'''

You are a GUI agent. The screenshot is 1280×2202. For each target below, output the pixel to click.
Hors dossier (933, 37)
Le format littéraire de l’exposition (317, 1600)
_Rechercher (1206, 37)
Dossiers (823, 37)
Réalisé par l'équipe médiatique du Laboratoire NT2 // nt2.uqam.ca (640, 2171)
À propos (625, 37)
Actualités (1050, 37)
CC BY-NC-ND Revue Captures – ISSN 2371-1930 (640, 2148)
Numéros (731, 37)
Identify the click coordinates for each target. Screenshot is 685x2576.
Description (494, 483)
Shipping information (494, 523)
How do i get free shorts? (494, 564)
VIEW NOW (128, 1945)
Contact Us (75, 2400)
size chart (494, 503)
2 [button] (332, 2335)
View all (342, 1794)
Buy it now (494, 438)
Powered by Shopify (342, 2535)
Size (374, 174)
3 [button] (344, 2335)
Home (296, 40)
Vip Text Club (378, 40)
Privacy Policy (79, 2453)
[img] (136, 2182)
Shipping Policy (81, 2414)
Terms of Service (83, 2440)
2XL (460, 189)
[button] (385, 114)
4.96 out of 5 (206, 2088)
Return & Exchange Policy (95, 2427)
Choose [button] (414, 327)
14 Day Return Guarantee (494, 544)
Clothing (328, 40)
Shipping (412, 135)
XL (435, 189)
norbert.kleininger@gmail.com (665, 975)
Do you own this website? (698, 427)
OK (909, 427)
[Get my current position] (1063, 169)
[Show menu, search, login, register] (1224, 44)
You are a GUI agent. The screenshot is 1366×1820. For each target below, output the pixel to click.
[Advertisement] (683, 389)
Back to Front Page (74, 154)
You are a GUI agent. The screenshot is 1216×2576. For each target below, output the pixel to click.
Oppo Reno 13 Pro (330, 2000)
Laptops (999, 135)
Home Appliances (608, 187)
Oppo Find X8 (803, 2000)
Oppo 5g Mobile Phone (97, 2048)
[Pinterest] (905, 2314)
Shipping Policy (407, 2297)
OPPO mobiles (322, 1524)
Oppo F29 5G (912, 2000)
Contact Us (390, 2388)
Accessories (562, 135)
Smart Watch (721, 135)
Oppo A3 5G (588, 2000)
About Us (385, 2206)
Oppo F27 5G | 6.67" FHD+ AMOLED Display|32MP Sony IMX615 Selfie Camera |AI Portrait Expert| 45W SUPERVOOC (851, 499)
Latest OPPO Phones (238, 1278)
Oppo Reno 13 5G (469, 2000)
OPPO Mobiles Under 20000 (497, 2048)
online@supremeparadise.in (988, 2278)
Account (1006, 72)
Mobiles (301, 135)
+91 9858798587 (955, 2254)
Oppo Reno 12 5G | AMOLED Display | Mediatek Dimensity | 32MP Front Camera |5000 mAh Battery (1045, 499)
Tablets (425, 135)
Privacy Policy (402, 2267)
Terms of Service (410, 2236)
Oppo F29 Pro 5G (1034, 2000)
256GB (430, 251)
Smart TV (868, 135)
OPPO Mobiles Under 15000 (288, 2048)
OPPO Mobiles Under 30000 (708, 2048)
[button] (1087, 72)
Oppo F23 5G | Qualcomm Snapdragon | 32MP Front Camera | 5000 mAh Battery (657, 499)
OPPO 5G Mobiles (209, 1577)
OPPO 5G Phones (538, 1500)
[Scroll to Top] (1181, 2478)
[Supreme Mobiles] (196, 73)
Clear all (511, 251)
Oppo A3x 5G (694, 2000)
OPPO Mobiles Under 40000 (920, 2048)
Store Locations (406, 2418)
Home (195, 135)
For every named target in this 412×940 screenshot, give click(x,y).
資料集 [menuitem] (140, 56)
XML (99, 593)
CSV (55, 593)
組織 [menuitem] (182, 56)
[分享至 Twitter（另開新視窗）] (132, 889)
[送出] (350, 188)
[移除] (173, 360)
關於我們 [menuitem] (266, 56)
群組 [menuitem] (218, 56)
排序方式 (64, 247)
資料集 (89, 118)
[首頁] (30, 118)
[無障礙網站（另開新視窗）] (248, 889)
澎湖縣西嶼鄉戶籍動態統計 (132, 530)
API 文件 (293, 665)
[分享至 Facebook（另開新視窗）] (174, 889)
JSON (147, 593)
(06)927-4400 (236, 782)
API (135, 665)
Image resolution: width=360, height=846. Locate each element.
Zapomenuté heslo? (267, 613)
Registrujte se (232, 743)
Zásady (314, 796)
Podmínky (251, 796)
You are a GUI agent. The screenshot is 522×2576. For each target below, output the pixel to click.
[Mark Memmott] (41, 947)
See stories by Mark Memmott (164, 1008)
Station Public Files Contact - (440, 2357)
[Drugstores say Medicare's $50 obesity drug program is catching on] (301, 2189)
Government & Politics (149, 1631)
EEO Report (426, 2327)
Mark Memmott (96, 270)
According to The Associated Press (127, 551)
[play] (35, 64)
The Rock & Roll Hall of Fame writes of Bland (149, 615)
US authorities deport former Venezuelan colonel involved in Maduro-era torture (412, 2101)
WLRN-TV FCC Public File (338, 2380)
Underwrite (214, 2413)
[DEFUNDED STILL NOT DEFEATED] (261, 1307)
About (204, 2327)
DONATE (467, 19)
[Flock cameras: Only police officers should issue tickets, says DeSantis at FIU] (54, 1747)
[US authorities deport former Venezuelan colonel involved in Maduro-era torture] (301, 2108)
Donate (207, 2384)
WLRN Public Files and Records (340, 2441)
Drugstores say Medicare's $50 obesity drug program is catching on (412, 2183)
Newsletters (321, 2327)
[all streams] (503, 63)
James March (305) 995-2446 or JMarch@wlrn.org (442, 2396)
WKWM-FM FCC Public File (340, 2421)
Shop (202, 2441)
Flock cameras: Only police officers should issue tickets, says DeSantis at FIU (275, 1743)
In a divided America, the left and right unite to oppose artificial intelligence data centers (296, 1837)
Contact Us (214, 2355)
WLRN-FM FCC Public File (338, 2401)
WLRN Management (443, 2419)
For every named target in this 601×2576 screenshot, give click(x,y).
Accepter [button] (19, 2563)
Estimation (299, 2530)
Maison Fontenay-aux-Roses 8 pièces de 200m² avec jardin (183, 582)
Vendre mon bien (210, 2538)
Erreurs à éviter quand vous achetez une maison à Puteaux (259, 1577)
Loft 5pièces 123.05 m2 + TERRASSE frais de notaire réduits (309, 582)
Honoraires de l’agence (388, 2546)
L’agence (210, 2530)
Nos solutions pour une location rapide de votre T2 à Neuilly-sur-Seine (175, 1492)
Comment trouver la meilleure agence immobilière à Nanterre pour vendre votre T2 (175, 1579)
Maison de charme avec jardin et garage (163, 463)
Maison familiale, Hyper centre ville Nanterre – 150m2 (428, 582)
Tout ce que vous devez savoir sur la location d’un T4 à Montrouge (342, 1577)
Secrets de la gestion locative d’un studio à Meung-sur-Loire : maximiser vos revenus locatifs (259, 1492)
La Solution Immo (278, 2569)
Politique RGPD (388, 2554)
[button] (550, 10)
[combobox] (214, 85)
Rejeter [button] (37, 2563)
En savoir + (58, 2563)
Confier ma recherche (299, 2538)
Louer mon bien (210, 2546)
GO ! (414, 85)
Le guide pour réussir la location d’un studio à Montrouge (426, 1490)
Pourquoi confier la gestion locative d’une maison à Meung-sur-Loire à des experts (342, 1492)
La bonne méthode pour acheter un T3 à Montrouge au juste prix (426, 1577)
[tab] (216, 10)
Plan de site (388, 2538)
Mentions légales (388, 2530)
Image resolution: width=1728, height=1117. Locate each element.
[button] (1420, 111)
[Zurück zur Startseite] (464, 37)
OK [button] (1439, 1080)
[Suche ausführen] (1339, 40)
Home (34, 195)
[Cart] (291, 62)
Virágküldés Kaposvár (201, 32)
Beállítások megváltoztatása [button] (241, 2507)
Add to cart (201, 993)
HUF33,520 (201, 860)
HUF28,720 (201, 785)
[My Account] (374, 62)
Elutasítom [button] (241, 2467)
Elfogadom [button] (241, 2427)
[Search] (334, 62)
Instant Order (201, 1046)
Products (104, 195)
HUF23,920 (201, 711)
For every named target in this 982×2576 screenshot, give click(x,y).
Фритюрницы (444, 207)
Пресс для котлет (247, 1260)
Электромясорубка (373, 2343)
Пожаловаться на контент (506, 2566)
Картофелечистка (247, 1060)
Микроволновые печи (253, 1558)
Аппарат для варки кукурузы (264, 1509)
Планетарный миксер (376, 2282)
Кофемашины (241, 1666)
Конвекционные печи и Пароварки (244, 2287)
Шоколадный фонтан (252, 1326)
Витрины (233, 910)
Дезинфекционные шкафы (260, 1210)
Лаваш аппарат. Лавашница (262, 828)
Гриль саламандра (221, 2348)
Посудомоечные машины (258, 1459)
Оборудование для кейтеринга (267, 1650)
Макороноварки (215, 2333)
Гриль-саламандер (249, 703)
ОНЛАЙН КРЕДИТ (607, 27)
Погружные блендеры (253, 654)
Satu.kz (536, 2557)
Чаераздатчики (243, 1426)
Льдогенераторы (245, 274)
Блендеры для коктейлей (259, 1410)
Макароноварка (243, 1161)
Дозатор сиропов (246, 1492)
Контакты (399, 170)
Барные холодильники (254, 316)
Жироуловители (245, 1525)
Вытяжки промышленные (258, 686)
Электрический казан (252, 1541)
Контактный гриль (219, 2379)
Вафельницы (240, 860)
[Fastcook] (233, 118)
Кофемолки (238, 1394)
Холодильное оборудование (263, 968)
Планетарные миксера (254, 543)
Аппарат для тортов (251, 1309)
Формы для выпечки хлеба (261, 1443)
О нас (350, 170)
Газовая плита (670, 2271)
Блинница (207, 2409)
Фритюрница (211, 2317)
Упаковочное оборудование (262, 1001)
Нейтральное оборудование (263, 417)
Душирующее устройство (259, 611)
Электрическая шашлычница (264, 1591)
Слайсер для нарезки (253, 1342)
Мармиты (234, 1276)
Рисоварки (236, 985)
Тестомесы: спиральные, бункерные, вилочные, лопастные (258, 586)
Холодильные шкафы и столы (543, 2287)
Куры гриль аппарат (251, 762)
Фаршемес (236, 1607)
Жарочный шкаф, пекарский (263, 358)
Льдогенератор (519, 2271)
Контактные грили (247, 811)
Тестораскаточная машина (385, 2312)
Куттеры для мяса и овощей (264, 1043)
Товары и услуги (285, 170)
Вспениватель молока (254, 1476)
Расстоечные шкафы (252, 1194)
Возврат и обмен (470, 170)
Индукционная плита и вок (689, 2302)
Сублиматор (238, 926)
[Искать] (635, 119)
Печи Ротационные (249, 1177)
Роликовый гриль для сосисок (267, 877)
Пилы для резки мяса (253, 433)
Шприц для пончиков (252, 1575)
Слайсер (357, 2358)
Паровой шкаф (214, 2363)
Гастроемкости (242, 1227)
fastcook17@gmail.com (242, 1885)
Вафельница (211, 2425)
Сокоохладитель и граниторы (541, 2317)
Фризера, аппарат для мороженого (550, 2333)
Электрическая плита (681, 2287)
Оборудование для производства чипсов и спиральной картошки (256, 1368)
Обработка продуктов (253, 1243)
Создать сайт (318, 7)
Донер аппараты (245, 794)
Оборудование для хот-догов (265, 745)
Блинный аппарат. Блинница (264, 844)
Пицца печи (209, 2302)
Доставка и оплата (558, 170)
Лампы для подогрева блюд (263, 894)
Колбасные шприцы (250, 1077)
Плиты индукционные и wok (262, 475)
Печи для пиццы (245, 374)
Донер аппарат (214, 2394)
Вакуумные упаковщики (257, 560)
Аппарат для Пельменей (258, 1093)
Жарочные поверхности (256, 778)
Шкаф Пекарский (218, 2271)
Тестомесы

'''

▶ _Task brief_:
Check each line of the listing above for the string "agent", then please give the number of lines where it appears and nothing else.

▶ _Solution_:
4